She took me to a matinée one afternoon: a Musical I’d wanted to go to. Afterwards I asked her to let me see where she lived. She objected at first, it was too far, all the way out in Queens, there was nothing to see. But I teased until she gave in. I
had
to find out what it was like.

She was right. There was nothing to see. She had a neat empty little flat in one of those huge developments. She lived alone, with her fitted furniture. All the furniture fitted against the walls, fitted into the corners, fitted like shelves one on top of the other. Everything turned into something else. The sofa turned into a day-bed, a board slid down the wall releasing two legs and turned into a dining-table. The bookcase collapsed into a writing-desk. The flat was utterly tasteless in the real sense, the food sense. It had no flavour; it was bland and unseasoned: one or two scrupulous stiff plants, a few books, a few magazines. There were glass ash-trays and glass-topped everything. There were no signatures, nothing betrayed its origin. I had to go to the bathroom when I got there and she led me to it through her tiny bedroom. I took my time after I came out, looking carefully at everything for some clue. (There was nothing to pick up, nothing to look at, nothing to play with.) It was exactly like the other room except for a silver-framed photograph of a middle-aged man by her bedside table. Not my father. I went right for it.

“Who’s that a picture of in your bedroom?” I asked.

“Nobody.” I saw that she was embarrassed.

“It can’t be nobody.”

“Oh, it’s somebody I used to know. I don’t know why I still keep it.”

“Is he dead?”

“Of course not.”

“How did you know him?” I persisted.

And because she was only factual, never lied: “I used to work for him.”

“Your last job?”

“Yes.” She was unable to wiggle out. Her honesty had refused her an imagination.

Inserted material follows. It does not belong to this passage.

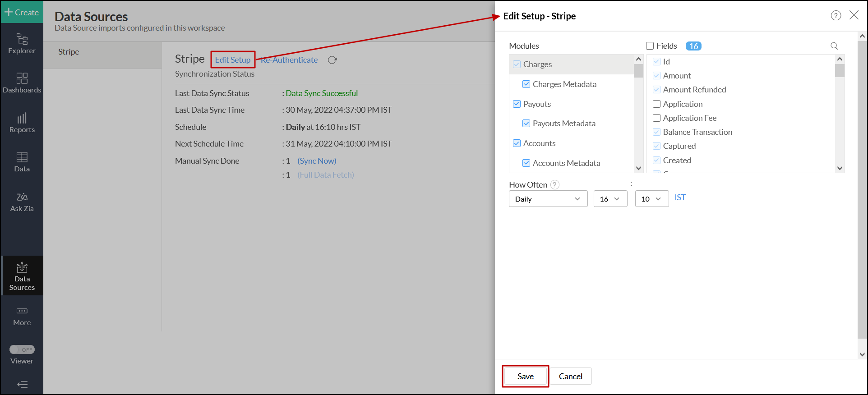Select Stripe in the data sources list
The image size is (868, 395).
tap(69, 52)
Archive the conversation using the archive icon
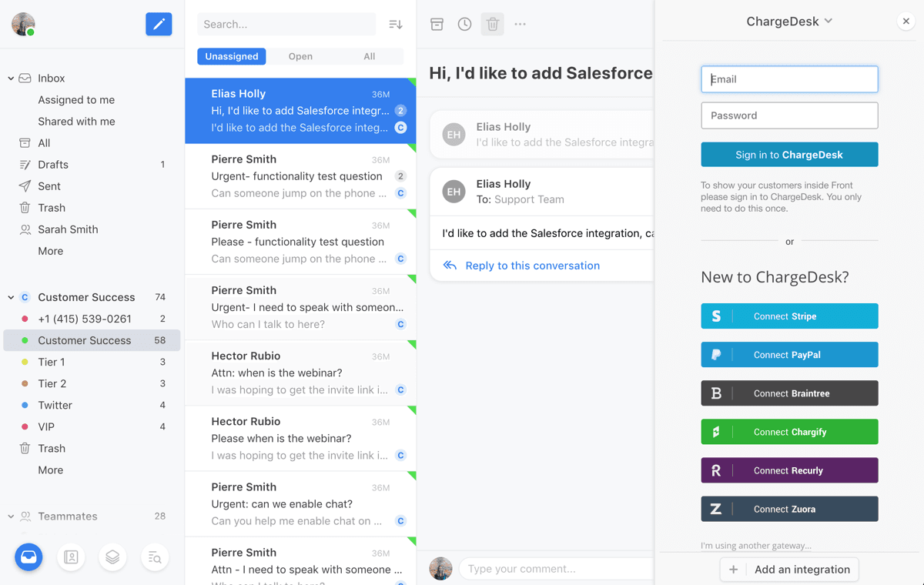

So far so good. My perceptions sharpened by my success, I redoubled my attack on her living-room and now I noticed what I hadn’t before: an enormous television set, almost the size of our own, fitted into something or other against the wall. The reason I hadn’t taken it in at first was significant. Television sets were what Poppie mainly sold, they were the particular line his stores featured in those early days of television: the rock upon which his fortune was being built. Therefore, since television sets were ordinary fixtures in our own home, it hadn’t struck me as odd. It
did now.

“What a big television set you have. Wasn’t it awfully expensive?”

“Why, yes, I guess so.”

“It must have cost a fortune. How were you able to afford it?”

She reddened but again she was stuck. “It was a present.”

“From my father?”

“Yes.”

I went cold. So it had come to that. I made her take me home soon after. There was not a moment to lose.

“Did you have a nice time at the show today?” asked Poppie that evening.

“Yop. Great. Oh and your secretary took me out to where she lives and guess what I saw, a picture of her boy-friend. She’s got it right by her bed-table.”

I dropped this last remark casually as if it would have no significance for us. Nevertheless I saw that I had hit home. We continued dinner in virtual silence and Poppie retired shortly after. Goody, I thought; that’s done it.

Poppie was very quiet and thoughtful for the rest of the week. Then on the Friday smilingly he announced he wouldn’t be home for supper that night. He and Pauly (finally he had come out and named her) would be going out to a show and then a night-club afterwards. “And so, Beetle, no sleeping in the guest room tonight”—it was one of our games occasionally to pretend I was a distinguished guest, visiting him for the weekend—“because I’ve invited her to stay over here so she won’t have to go all the way back to Queens so late.”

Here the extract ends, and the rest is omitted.